AMIT currently provides notes payable to the Partnership and secondary financing
on one of the Partnership's investment properties.  Total indebtedness of
$4,500,000 was in default at March 31, 1996.  Total interest expense on this
financing was $255,000 and $215,000 for the three months ended March 31, 1996
and 1995, respectively.  Accrued interest was $2,567,000 at March 31, 1996.


Note C - Transactions with Affiliated Parties (continued)

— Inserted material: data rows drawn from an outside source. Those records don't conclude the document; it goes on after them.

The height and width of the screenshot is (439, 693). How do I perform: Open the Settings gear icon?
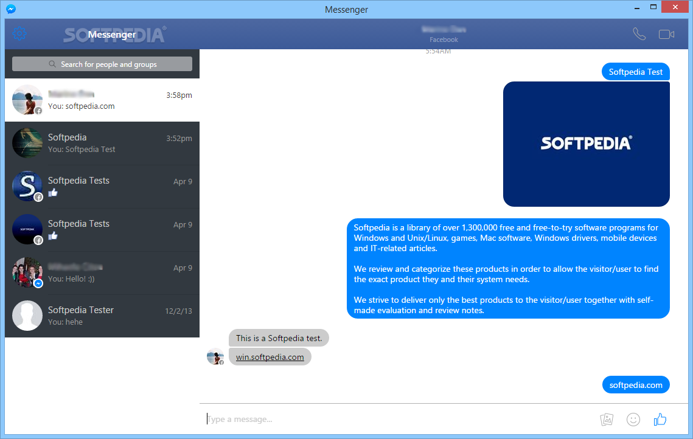[19, 33]
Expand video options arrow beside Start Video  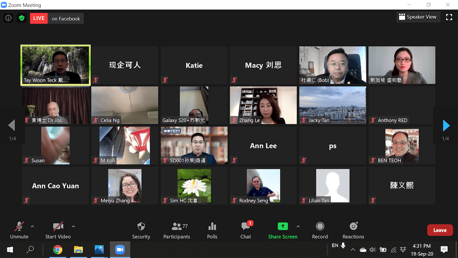coord(73,226)
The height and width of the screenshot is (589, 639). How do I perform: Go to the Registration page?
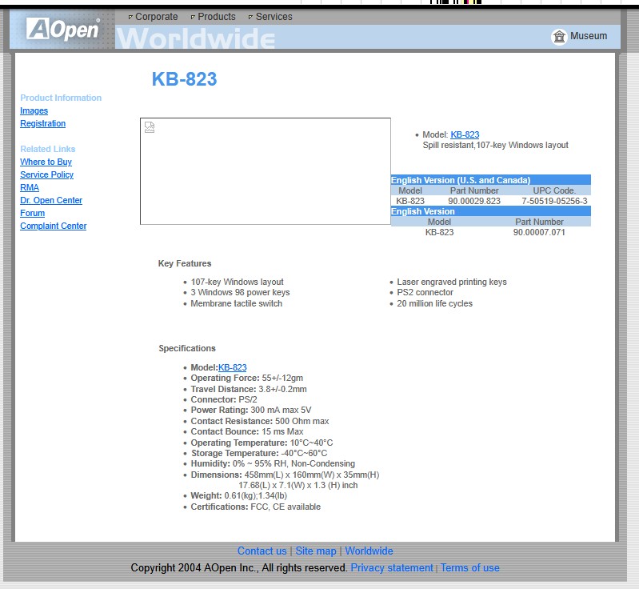pyautogui.click(x=43, y=123)
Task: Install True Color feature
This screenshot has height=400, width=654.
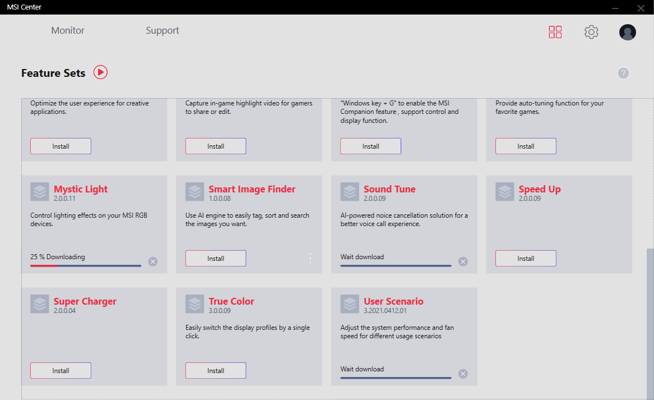Action: point(216,370)
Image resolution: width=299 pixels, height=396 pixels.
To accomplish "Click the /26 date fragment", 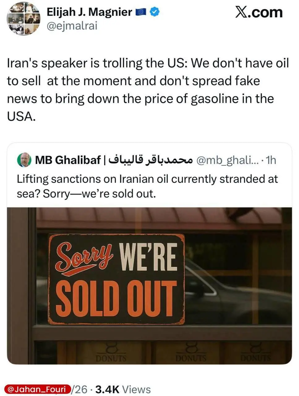I will click(x=80, y=389).
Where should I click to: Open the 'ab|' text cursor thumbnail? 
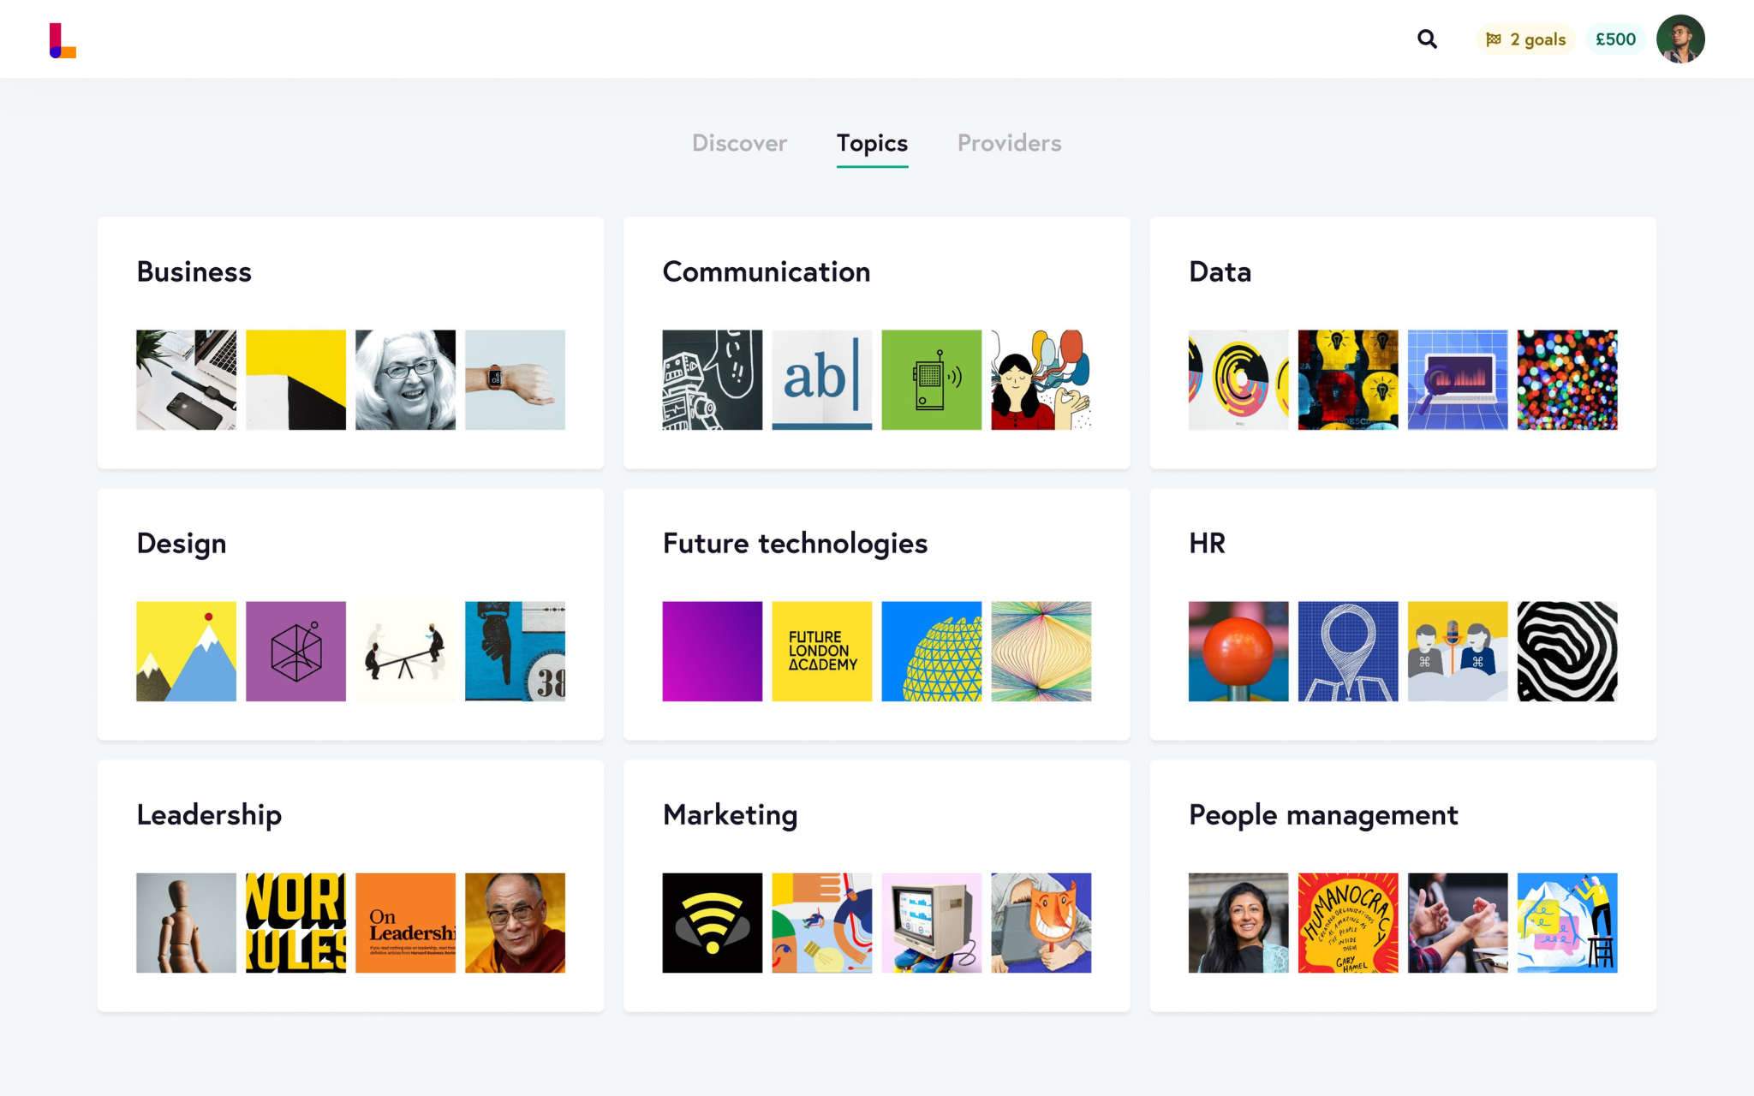pyautogui.click(x=822, y=380)
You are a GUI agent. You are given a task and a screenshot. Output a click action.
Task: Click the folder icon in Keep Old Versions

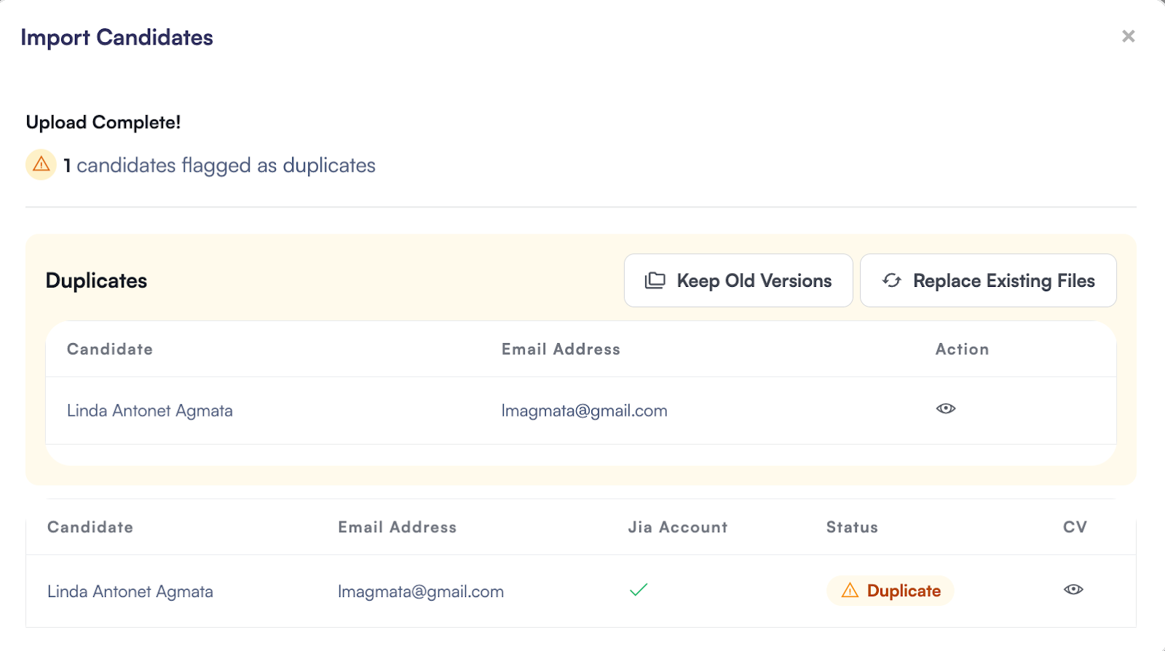[x=655, y=280]
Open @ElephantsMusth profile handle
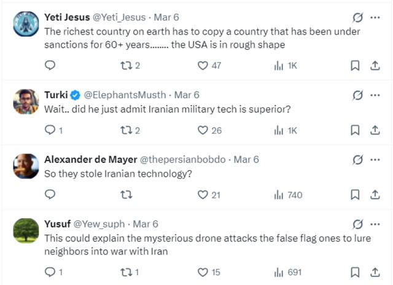Screen dimensions: 393x285 click(x=125, y=95)
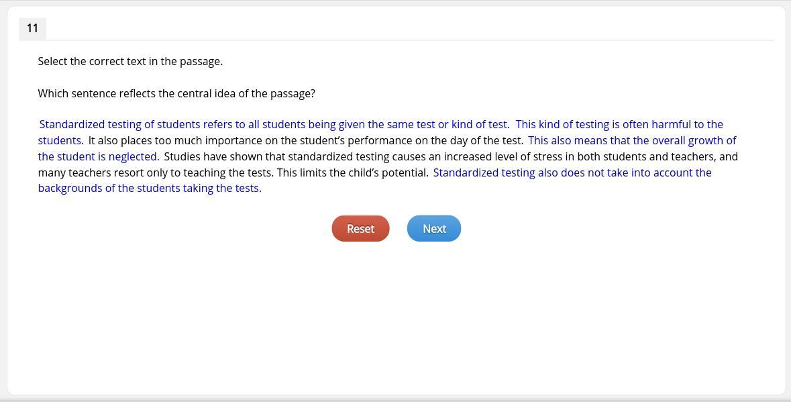Click the word 'neglected' in the passage

[x=133, y=157]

MAE GP Corporation ("MAE GP"), an affiliate of the Managing General Partner,
owns 1,675,113 Class B Shares of AMIT.  MAE GP has the option to convert these
Class B Shares, in whole or in part, into Class A Shares on the basis of 1 Class
A Share for every 49 Class B Shares.  These Class B Shares entitle MAE GP to
receive 1.2% of the distributions of net cash distributed by AMIT.  These Class
B Shares also entitle MAE GP to vote on the same basis as Class A Shares which
allows MAE GP to vote approximately 37% of the total shares (unless and until
converted to Class A Shares at which time the percentage of the vote controlled
represented by the shares held by MAE GP would approximate 1.2% of the vote). 
Between the date of acquisition of these shares (November 24, 1992) and March
31, 1995, MAE GP declined to vote these shares.  Since that date, MAE GP voted
its shares at the 1995 annual meeting in connection with the election of
trustees and other matters.  MAE GP has not exerted and continues to decline to
exert any management control over or participate in the management of AMIT.  MAE
GP may choose to vote these shares as it deems appropriate in the future.  In
addition, Liquidity Assistance, LLC, ("LAC"), an affiliate of the Managing
General Partner and an affiliate of Insignia Financial Group, Inc., which
provides property management and partnership administration services to the
Partnership, owns 63,200 Class A Shares of AMIT.  These Class A Shares entitle
LAC to vote approximately 1.5% of the total shares.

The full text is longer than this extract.